PROBLEM TO SOLVE:
Reproduce the lines from the one containing "hammer crafting icon" to the one containing "Action: coord(273,566)", both included, character for character.

Item-finding records:
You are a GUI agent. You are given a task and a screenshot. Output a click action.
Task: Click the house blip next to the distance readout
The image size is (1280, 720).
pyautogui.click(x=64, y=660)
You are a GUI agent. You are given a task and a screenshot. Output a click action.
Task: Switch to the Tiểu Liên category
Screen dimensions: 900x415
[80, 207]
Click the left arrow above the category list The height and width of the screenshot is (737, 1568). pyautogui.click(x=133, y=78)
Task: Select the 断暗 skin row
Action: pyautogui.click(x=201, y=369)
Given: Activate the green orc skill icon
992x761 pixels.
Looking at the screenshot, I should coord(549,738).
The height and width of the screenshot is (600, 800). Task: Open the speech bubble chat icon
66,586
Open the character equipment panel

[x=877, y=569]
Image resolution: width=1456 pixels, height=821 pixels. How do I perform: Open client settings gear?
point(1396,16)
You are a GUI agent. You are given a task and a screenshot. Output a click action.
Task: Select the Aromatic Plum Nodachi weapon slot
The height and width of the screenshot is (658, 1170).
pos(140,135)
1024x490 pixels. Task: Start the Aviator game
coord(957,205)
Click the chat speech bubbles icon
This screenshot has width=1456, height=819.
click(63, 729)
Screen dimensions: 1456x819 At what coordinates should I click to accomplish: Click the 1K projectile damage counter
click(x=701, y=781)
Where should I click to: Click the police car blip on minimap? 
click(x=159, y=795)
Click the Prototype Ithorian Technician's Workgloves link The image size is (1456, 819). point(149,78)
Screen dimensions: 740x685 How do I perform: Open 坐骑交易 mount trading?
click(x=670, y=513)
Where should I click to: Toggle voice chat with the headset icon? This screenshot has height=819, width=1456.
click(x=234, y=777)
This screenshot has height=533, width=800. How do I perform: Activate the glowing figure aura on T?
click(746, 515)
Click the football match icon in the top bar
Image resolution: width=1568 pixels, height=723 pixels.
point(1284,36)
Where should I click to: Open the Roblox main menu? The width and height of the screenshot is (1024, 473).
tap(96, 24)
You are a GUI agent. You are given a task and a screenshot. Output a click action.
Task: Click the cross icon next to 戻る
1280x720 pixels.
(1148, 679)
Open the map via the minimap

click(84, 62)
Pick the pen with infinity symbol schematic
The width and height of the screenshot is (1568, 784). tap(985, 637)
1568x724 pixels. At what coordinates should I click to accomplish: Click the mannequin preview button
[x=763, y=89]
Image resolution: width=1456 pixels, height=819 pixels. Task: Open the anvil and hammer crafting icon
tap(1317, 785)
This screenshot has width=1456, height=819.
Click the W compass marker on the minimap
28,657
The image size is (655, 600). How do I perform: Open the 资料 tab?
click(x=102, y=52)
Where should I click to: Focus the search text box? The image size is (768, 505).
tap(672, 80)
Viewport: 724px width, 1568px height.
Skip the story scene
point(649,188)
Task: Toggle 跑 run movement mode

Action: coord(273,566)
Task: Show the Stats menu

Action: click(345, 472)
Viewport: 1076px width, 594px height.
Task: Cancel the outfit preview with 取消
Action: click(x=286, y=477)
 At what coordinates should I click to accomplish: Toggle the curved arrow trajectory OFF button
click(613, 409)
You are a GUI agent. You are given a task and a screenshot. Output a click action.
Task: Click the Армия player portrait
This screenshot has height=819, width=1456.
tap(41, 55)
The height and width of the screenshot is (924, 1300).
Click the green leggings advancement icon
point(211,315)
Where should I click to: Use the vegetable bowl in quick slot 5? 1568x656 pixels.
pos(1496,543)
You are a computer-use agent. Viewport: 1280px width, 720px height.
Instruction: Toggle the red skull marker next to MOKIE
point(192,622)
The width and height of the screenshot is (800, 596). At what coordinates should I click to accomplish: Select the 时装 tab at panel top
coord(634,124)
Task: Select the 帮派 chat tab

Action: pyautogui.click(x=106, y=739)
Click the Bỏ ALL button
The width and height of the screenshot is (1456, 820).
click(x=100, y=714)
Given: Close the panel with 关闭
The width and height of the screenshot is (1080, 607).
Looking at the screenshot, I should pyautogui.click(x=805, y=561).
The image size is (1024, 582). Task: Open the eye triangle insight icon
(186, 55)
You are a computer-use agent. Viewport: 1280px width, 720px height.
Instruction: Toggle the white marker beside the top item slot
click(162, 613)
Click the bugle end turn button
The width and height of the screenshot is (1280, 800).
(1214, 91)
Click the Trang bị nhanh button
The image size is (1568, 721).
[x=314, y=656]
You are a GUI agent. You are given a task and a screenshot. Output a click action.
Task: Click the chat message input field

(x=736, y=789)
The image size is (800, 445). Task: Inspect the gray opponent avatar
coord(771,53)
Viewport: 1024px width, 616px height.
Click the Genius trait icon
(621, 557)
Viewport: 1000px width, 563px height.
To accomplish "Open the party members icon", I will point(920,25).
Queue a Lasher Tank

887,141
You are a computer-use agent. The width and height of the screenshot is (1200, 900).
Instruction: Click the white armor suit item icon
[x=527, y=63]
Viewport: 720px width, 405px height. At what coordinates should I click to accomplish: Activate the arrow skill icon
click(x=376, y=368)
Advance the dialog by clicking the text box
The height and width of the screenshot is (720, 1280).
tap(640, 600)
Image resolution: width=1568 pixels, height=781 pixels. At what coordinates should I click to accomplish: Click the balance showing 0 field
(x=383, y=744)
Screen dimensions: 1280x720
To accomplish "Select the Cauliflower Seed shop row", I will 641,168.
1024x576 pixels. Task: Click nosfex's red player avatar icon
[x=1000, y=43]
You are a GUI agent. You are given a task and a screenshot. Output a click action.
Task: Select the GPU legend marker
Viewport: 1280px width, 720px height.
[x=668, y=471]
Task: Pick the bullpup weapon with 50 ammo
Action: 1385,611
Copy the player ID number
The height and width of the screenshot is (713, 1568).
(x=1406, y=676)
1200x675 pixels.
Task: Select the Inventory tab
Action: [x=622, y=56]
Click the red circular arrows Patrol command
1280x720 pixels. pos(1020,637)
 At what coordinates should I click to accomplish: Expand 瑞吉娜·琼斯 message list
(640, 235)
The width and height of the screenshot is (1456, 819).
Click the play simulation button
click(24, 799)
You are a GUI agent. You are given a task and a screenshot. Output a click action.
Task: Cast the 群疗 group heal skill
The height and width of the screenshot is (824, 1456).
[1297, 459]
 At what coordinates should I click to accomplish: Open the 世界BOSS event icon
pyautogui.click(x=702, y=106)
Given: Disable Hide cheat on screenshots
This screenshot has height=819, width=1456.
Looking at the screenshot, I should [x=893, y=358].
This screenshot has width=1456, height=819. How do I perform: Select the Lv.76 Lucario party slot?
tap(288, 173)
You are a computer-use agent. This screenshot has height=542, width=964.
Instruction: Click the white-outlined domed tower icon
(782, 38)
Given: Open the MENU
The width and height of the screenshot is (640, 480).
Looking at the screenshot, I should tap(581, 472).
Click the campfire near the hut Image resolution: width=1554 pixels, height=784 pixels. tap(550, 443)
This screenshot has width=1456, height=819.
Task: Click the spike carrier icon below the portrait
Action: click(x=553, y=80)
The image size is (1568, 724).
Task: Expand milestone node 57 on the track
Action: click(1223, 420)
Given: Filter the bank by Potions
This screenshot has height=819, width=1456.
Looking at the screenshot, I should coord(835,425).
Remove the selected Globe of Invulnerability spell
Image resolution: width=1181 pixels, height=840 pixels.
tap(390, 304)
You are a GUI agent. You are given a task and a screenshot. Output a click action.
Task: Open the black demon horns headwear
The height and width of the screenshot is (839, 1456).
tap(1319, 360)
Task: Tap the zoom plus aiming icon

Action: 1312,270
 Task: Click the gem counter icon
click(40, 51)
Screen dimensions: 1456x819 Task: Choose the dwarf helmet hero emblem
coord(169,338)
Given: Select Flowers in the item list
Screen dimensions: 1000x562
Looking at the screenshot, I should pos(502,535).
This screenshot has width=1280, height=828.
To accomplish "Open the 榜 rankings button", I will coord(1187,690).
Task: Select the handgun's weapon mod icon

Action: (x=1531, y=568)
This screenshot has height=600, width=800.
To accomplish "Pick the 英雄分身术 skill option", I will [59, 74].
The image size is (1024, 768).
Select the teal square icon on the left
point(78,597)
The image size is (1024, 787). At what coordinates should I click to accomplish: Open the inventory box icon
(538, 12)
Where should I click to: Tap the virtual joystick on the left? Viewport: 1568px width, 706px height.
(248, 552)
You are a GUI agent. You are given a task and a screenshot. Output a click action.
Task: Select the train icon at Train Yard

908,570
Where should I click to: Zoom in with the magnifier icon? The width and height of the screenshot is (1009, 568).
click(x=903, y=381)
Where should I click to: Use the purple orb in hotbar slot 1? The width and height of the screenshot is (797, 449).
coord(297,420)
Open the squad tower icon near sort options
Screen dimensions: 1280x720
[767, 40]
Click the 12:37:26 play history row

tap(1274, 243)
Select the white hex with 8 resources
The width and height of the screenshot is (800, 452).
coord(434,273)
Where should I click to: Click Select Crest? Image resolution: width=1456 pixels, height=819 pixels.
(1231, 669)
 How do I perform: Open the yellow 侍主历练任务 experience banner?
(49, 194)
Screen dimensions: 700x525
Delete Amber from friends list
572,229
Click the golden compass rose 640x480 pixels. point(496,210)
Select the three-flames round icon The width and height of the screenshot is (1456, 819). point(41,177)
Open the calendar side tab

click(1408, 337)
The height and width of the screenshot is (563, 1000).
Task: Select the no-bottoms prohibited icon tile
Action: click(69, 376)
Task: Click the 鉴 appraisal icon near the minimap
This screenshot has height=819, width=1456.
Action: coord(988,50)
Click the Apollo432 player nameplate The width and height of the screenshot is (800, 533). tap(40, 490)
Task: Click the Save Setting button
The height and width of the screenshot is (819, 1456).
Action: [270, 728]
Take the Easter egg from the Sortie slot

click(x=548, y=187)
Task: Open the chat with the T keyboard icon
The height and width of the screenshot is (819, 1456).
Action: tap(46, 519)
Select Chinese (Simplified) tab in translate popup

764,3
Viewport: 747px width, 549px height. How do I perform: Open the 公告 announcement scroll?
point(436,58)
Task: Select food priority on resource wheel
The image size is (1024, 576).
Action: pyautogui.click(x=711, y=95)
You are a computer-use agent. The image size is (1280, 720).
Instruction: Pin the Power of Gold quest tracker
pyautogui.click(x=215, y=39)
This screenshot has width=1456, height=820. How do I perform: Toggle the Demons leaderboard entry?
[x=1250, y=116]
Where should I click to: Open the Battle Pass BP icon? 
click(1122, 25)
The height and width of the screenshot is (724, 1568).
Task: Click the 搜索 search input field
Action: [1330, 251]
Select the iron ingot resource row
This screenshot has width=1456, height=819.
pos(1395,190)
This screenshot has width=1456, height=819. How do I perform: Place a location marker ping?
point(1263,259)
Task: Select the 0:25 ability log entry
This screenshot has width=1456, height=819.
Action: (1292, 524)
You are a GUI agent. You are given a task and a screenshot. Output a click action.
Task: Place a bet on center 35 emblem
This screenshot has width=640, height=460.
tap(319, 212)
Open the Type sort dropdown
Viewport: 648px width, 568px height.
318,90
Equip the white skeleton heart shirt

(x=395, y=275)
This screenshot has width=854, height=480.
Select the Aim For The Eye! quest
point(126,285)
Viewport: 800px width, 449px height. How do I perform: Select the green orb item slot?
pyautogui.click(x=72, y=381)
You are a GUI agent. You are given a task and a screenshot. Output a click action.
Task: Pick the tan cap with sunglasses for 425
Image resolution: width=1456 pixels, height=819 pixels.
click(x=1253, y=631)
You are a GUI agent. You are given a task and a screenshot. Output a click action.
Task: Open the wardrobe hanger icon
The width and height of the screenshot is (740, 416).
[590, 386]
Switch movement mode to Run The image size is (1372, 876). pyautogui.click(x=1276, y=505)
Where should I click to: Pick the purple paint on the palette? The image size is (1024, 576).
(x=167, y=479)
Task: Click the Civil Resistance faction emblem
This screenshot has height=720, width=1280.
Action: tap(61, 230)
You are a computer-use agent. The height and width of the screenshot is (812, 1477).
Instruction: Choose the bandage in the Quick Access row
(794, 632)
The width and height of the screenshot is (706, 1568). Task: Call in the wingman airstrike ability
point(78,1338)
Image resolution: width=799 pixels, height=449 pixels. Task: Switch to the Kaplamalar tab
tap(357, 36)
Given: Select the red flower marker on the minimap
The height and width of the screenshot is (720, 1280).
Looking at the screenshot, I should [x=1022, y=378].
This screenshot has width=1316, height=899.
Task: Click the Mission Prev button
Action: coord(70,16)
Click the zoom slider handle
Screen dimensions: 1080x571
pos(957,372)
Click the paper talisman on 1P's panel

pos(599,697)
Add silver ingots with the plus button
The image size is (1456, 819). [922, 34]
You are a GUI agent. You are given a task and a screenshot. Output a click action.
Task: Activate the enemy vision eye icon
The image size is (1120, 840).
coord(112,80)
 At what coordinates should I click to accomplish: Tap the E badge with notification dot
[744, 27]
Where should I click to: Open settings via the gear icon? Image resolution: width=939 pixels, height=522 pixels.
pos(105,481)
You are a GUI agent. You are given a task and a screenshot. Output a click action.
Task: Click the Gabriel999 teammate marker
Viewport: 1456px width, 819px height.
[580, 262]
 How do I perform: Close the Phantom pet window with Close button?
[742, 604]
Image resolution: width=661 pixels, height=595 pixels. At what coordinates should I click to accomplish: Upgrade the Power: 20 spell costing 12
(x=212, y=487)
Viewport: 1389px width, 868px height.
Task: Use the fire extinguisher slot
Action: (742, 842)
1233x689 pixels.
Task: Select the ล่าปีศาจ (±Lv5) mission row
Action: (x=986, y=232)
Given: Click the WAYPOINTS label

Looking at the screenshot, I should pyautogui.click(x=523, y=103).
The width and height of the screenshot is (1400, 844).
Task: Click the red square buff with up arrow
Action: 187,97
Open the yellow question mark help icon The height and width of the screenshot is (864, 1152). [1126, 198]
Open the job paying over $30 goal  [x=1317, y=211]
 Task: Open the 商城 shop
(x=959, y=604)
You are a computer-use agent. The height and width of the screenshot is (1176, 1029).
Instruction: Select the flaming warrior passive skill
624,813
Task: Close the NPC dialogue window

COMPLETED EXERCISE:
Image resolution: width=1456 pixels, height=819 pixels. Task: Open the anvil and hammer crafting icon
tap(1317, 785)
This screenshot has width=1456, height=819.
Click the W compass marker on the minimap
28,657
The image size is (655, 600). How do I perform: Open the 资料 tab?
click(x=102, y=52)
Where should I click to: Focus the search text box? The image size is (768, 505).
tap(672, 80)
Viewport: 724px width, 1568px height.
Skip the story scene
point(649,188)
Task: Toggle 跑 run movement mode

Action: coord(273,566)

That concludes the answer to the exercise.